I am not necessarily opposed to the idea of a copay/cost share- but I don’t actually know that a copay cuts down on unneeded visits and only unneeded ones; Ok, you went to the psychiatrist* every week because it only cost you $15 bucks. Would you have gone twice a week if it was $0 copay? How often would you have gone if it was $100 copay? Which of those frequencies was the correct one?
I have a rash that can probably be treated with OTC- but how will I know that without seeing a medical professional? It’s probably been bothering me a couple of days and not responding to OTC stuff before I decided to go to the doctor and my $20 copay is not the reason I waited those couple of days. I waited because I didn’t want to take off from work/sit in the waiting room - and I wouldn’t have seen the doctor any sooner if it was free. You’d have to get to a significant copay before I’m not going to see the doctor to find out if there’s a prescription that will make me more more comfortable, or to make sure my cold that won’t go away isn’t really something more serious that needs antibiotics. And by the time you get to that copay, I’m also not going to get my A1c tested as often as I should.
The Apple watch wanted to do some medical analysis, but the FDA banned it.
I would think one could take a photo of a skin issue and analysis it. Is it a freckle or possibly a cancerous growth? I suspect numerous things could determined by simply taking photos. But the FDA won’t allow it; thus forcing us to be at the mercy of the health system.

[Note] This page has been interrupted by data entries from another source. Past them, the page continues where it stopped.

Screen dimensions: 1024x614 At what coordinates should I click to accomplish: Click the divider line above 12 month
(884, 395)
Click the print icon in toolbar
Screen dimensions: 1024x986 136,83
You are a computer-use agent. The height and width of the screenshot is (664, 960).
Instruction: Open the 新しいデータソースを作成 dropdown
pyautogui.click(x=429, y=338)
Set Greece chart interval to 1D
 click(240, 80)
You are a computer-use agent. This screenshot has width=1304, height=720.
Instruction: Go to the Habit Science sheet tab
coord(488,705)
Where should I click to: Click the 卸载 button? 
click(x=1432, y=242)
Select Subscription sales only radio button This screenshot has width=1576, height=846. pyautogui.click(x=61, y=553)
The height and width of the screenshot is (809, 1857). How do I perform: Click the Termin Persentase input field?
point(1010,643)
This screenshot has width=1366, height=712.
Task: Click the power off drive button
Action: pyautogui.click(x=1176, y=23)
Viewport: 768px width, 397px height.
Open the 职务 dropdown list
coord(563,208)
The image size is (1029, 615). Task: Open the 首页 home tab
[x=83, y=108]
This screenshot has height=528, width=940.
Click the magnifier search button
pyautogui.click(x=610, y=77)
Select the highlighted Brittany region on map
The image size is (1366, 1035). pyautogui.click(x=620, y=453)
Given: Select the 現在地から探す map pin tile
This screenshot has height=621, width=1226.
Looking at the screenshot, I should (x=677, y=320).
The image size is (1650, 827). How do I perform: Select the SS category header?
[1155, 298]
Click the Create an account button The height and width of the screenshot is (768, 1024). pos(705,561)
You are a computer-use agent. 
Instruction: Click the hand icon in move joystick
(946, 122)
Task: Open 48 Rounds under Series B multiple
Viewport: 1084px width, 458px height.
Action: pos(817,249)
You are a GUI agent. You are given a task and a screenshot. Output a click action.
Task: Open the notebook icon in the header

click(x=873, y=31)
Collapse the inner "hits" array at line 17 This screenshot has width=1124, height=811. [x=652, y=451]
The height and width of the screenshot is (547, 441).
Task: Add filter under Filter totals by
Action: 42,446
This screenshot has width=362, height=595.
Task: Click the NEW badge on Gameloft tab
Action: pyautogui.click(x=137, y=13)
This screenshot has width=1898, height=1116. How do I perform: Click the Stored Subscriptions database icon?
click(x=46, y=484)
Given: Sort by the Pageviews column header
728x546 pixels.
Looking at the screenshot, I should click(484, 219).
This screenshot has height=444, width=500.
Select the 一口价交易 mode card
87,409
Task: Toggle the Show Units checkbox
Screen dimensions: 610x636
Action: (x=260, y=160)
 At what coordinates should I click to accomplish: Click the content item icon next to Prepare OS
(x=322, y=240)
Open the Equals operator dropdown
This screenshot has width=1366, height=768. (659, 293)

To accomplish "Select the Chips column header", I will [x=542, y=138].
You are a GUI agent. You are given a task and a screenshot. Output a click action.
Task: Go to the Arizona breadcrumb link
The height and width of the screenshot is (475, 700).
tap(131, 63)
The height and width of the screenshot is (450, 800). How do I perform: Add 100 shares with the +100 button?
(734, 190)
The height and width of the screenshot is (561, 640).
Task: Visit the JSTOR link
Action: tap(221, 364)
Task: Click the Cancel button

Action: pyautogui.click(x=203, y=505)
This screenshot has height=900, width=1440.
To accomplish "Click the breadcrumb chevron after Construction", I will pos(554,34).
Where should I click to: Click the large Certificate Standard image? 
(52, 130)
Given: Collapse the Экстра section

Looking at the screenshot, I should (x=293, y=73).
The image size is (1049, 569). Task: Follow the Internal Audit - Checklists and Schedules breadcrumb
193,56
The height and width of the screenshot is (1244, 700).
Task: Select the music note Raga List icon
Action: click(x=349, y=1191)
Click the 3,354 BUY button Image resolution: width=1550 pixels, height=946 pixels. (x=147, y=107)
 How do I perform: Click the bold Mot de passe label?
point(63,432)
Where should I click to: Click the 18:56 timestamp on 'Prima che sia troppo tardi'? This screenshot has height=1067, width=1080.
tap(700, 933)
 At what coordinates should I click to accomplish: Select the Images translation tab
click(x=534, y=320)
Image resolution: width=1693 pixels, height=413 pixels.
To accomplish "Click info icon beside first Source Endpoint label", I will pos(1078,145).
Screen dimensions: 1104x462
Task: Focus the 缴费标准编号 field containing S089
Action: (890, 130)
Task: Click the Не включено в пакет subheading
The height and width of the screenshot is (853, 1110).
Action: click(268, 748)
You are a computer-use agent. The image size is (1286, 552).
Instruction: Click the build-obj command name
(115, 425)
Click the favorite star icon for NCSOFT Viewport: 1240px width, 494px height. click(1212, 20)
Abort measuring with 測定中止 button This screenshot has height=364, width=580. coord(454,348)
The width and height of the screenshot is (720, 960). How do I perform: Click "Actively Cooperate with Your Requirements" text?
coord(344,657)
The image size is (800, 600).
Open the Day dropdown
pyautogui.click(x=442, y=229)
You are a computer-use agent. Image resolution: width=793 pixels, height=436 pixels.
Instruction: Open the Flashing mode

I don’t take any medication. My provider gave me a list of approved practioneers for talk therapy. A few of the therapists, including the one I selected, had degrees in psychiatry. I realize that this is unusual.
I stopped going when I changed insurance plans and the price would’ve changed to $65 a session, so the “answer” is somewhere between $15 and $65. But I had made significant progress with the particular situation I needed help in coping with.
Uh, cite for the FDA banning the apple watch for medical analysis? AFAIK the restrictions are outside the USA or if one is less than 22 years old.